======== Task material

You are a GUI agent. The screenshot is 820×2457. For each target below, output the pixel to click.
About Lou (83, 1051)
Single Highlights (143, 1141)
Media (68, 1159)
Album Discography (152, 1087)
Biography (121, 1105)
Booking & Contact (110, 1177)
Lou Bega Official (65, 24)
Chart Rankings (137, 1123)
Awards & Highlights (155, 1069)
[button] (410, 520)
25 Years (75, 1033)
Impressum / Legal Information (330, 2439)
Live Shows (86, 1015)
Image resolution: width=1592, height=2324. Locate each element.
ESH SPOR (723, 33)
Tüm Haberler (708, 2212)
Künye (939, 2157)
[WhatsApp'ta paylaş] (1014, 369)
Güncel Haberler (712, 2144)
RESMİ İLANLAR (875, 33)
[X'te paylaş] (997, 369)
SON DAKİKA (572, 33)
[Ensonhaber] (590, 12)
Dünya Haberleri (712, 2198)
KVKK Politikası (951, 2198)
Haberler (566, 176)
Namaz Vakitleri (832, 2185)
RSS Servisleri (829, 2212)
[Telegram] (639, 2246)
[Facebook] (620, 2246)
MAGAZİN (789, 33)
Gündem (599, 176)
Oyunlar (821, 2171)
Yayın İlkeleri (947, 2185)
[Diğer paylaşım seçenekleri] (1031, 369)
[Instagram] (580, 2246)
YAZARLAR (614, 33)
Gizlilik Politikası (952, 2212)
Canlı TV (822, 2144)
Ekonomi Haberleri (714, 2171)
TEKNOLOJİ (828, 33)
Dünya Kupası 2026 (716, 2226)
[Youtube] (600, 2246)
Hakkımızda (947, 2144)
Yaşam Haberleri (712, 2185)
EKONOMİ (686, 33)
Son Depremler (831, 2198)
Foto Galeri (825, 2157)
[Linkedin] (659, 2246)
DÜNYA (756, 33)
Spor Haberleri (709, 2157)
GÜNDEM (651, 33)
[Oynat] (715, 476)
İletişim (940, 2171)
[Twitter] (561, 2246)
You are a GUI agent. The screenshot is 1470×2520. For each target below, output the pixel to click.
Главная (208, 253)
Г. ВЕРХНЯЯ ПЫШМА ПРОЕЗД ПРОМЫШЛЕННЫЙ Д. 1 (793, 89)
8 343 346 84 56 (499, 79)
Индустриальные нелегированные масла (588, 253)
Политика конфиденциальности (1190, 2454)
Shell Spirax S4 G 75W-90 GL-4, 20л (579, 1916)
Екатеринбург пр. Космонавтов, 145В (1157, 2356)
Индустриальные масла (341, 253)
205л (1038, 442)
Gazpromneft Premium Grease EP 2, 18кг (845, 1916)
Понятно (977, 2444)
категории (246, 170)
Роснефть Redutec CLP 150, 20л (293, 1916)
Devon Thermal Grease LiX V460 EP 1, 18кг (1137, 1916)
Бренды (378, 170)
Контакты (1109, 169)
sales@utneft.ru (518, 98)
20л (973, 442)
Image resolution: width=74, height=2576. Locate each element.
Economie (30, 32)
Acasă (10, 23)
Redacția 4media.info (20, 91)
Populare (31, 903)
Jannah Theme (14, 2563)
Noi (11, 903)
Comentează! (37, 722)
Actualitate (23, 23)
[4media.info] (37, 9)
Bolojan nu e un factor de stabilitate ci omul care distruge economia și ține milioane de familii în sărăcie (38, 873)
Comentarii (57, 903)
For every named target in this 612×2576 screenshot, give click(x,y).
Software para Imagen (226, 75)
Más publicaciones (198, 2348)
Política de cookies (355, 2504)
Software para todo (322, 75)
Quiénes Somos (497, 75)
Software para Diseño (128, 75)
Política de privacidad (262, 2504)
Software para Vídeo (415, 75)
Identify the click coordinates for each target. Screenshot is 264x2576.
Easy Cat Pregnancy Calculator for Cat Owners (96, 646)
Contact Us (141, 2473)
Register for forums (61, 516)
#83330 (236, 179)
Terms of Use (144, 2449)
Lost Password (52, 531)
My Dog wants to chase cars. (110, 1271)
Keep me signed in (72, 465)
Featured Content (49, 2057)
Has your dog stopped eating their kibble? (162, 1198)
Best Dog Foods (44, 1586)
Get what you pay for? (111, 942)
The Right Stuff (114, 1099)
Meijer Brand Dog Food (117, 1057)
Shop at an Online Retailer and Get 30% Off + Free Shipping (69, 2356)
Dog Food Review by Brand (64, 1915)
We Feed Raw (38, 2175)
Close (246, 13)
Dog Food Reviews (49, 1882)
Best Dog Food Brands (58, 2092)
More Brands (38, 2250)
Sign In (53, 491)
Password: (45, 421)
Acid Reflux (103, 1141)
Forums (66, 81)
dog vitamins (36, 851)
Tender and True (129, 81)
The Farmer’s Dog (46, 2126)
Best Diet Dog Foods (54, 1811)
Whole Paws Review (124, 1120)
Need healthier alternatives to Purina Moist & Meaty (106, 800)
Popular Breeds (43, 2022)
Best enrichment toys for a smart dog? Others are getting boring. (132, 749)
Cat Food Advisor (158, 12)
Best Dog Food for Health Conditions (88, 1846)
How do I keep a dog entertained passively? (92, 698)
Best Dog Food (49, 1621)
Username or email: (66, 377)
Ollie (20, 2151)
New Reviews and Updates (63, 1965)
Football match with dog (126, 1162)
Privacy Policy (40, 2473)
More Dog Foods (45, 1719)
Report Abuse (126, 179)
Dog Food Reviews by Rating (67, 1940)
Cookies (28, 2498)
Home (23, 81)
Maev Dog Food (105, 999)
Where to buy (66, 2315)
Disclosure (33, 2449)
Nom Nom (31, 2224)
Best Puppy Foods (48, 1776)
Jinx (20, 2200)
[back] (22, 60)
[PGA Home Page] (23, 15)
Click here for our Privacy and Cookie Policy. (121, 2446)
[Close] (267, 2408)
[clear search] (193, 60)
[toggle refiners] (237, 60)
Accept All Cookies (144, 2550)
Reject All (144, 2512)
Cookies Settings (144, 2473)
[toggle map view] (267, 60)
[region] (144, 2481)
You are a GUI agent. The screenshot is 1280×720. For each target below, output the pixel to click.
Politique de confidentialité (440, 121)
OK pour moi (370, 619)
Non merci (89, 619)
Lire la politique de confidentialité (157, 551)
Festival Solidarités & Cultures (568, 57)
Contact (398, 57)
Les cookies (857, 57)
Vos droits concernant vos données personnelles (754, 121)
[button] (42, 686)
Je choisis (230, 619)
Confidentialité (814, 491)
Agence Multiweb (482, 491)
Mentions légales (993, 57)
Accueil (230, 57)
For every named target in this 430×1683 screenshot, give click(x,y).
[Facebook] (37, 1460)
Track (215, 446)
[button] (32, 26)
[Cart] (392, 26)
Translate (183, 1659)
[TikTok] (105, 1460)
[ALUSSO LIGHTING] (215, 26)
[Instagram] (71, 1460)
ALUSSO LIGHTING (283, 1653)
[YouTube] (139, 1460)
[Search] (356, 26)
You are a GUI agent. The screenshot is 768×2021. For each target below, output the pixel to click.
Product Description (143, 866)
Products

================

Work task. The lines to extract from the data above begin with the line containing "Jannah Theme (14, 2563)" and end with the line containing "Software para Diseño (128, 75)". Extract them exactly, including both.

Exercise answer.
Jannah Theme (14, 2563)
Noi (11, 903)
Comentează! (37, 722)
Actualitate (23, 23)
[4media.info] (37, 9)
Bolojan nu e un factor de stabilitate ci omul care distruge economia și ține milioane de familii în sărăcie (38, 873)
Comentarii (57, 903)
For every named target in this 612×2576 screenshot, give click(x,y).
Software para Imagen (226, 75)
Más publicaciones (198, 2348)
Política de cookies (355, 2504)
Software para todo (322, 75)
Quiénes Somos (497, 75)
Software para Diseño (128, 75)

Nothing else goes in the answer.